There was no room in the print edition this week or last to review all the shows I saw over the past few weeks, so I wanted to give a shout-out to two that deserves to be seen during this, their closing weekends: True West at Contemporary Theatre of Dallas and Creditors at Broken Gears Theatre Project.
True West, Sam Shapard’s modern reinterpretation of the Cain and Abel myth, pits Austin (Mike Schrader), a dour, responsible, by-the-rules screenwriter, against Lee (Gregory Lush), his manipulative numbskull petty crook brother. Lee considers himself an average American, which doesn’t speak very well of our culture. Austin, though, it just as deluded, with lofty, high-brow ideas for a script he’s pitching to an independent producer (T.A. Taylor). Lee perceived Hollywood as no better than he — a hustle is a hustle. Slowly, the brothers’ roles shift, creating tension and ample amounts of comedy.
Lee is a perfectly awful character, the unbridled id with access to a car. He uses his own version of logic illogically (think all those “deep” conversations lorded over by the preachy morons on reality TV) and you feel for Austin’s plight. Lush handles that dichotomy of amiable and infuriating expertly, and brings an aggressive physicality to the part (he really destroys that typewriter with a golf club — I hate to see a classic so brutalized). If Schrader’s desperation is less engaging, it’s not due to him, but to Austin’s self-destructiveness.
Shepard isn’t performed as often as he deserves to be. His plays don’t fit in easy pigeonholes of comedy, drama, romance. He’s all things, and True West is a superior achievement.

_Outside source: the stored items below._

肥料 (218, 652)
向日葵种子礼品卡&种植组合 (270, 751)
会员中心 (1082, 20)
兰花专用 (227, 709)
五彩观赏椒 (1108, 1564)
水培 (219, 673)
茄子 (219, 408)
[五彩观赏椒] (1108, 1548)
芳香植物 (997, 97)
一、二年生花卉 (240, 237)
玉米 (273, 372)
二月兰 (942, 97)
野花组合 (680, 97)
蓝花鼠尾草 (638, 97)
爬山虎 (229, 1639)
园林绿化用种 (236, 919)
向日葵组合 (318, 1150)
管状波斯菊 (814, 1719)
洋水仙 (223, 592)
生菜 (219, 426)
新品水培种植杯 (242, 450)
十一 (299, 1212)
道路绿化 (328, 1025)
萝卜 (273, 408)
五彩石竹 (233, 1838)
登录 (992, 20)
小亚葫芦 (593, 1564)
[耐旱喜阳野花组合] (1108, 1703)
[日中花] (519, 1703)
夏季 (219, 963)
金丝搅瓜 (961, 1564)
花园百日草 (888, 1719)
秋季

Creditors is a  very different play in many way — 90 years older than True West — but no less relevant. This taut three-character drama is a shockingly contemporary and breathlessly intimate psychological thriller. Although it pre-dates Freud, Strindberg’s dissection of the human will is unnervingly accurate.
A frail artist (Evan Fuller) recovers at a resort with the support of a fellow traveler (Elias Taylorson), who probes the man about his unfulfilling relationship with his wife (Meredith Morton). With laser accuracy, he dissects the dynamics of their relationship and devises a ploy for making him see the pointlessness of his marriage. But things aren’t what they full appear to be.
Broken Gears, located in a rustic 30-seat theater across from the Grapevine Bar, is the perfect setting for this claustrophobic investigation into revenge and suspicion. The characters rarely talk above a hushed conversation, which creates unnerving closeness not just to the actors, but to the emotions. Director Rene Moreno keeps it clean and unfussy, with minimal movement that seems not stiff but still.
All the actors are exceptional, with Fuller seeming to undergo actual asthmatic attacks and Taylorson’s professorial demeanor wholly convincing. SO intense is the action that at a recent performance, a sudden crashing noise offstage (intentional) caused the entirety of the audience to startle. It grabs you by the short hairs. Catch it before it’s gone.